> **EXCERPT**:
------------------------------

The Former Directors filed a motion to dismiss the Dolowich and Fusco suits, and
in March 1997 the court denied that motion.

The Company is also involved in various suits and claims in the ordinary course
of business.

Management does not believe that the disposition of such suits and claims will
have a material adverse effect upon the continuing operations and financial
position of the Company.















                                      
                                      
                                      8
<PAGE>
HILLS STORES COMPANY AND SUBSIDIARIES
- ------------------------------------------------------------------------------
MANAGEMENT'S DISCUSSION AND ANALYSIS OF FINANCIAL 
CONDITION AND RESULTS OF OPERATIONS

FORWARD LOOKING STATEMENTS

Certain disclosures contained in this document include forward-looking 
statements within the meaning of the safe harbor provisions of the Private
Securities Litigation Reform Act of 1995.  Although the Company believes its
plans are based upon reasonable assumptions as of the current date, it can give
no assurances that any expectations will be attained.  Among the factors that
could cause actual results to differ materially are the following: general 
economic conditions, consumer demand, consumer preferences and weather patterns
in the Great Lakes and Ohio River Valley regions of the United States where the
Company has the majority of its stores; competitive factors, including 
continuing pressure from pricing and promotional activities of major 
competitors; impact of excess retail capacity and the availability of desirable
store locations on suitable terms; the availability, selection and purchasing of
attractive merchandise on favorable terms; import risks, including potential 
disruptions and duties, tariffs and quotas on imported merchandise; acquisition
and divestment activities; and other factors that may be described in this 
document.

------------------------------

> **TASK INSTRUCTIONS**: Write the next part of the Hills Stores Company filing, picking up after its list of factors that could make actual results differ. The items after this point are separate from the Hills Stores Company filing and unrelated to it.

------------------------------

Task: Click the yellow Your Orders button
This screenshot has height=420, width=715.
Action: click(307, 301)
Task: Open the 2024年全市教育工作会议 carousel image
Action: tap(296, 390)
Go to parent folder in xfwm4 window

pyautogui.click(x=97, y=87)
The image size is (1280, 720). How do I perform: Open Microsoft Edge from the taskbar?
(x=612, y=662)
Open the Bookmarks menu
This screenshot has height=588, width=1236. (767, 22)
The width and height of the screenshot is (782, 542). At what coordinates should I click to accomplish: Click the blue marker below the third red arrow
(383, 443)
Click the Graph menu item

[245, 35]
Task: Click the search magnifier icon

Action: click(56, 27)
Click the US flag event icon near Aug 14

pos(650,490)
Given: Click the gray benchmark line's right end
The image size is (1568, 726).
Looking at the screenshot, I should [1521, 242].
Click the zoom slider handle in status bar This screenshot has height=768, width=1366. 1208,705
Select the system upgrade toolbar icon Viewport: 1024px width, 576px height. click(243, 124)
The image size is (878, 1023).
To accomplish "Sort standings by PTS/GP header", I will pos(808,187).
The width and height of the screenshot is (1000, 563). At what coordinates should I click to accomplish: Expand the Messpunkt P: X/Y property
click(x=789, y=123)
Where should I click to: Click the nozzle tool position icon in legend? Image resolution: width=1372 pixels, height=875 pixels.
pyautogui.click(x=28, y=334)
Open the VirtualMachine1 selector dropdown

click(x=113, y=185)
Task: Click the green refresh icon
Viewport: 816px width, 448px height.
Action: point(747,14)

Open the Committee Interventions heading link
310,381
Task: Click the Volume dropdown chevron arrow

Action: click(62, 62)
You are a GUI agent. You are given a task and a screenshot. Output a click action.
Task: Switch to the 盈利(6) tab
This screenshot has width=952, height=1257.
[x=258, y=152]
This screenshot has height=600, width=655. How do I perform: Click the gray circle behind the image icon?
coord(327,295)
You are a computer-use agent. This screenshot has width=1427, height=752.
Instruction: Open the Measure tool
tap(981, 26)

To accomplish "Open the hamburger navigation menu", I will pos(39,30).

------------------------------

> **EXERCISE ANSWER**:
RESULTS OF OPERATIONS

QUARTER ENDED MAY 2, 1998 COMPARED WITH
      QUARTER ENDED MAY 3, 1997   

Net sales and comparable store sales increased 2.7% compared with the same 
period in 1997.  The Company generated above-average sales increases in home 
categories, girl's apparel, and seasonal lawn and garden merchandise.  Sales
were also positively impacted by the addition of two advertising circulars 
compared with the prior year.

Cost of sales as a percentage of sales was 72.6% for the quarters ended May 2, 
1998 and May 3, 1997.  Gross profit increased by $2.6 million primarily due to 
the sales increase, but remained flat as a percentage of sales.  The Company 
improved the initial markon on its merchandise through continued cost reductions
in merchandise procurement, which was offset by increased promotional markdowns.

Selling and administrative expenses, including depreciation and other occupancy
expenses, was 28.5% as a percentage of sales in the current quarter compared 
with 28.0% in 1997, a 0.5% increase.  Selling and administrative expenses 
excluding depreciation were flat with last year as a percentage of sales at 
25.6%, as advertising cost increases and minimum wage adjustments were fully 
offset by labor productivity and other cost control enhancements.  Noncash 
depreciation and amortization increased by approximately $1.6 million for the 
first quarter, resulting from the Company's investment programs and also from 
accelerated depreciation for the store that is being relocated during fiscal 
year 1998.

Net interest expense was $11.7 million in the first quarter of 1998 compared 
with $11.3 million in the same period of 1997. This $0.4 million increase was 
primarily attributable to reduced cash position at the beginning of fiscal year
1998, and resulting increased borrowings associated with Company's secured 
credit facility.



                                       9
<PAGE>
HILLS STORES COMPANY AND SUBSIDIARIES
- ------------------------------------------------------------------------------ 
MANAGEMENT'S DISCUSSION AND ANALYSIS OF FINANCIAL 
CONDITION AND RESULTS OF OPERATIONS (CONTINUED)

RESULTS OF OPERATIONS (CONTINUED)

QUARTER ENDED MAY 2, 1998 COMPARED WITH
      QUARTER ENDED MAY 3, 1997 (CONTINUED)  

The effective tax rate was 37.9% in the first quarter of 1998 compared with a 
rate of 35.1% in the first quarter of 1997.  See Note 4 of Notes to Condensed 
Consolidated Financial Statements.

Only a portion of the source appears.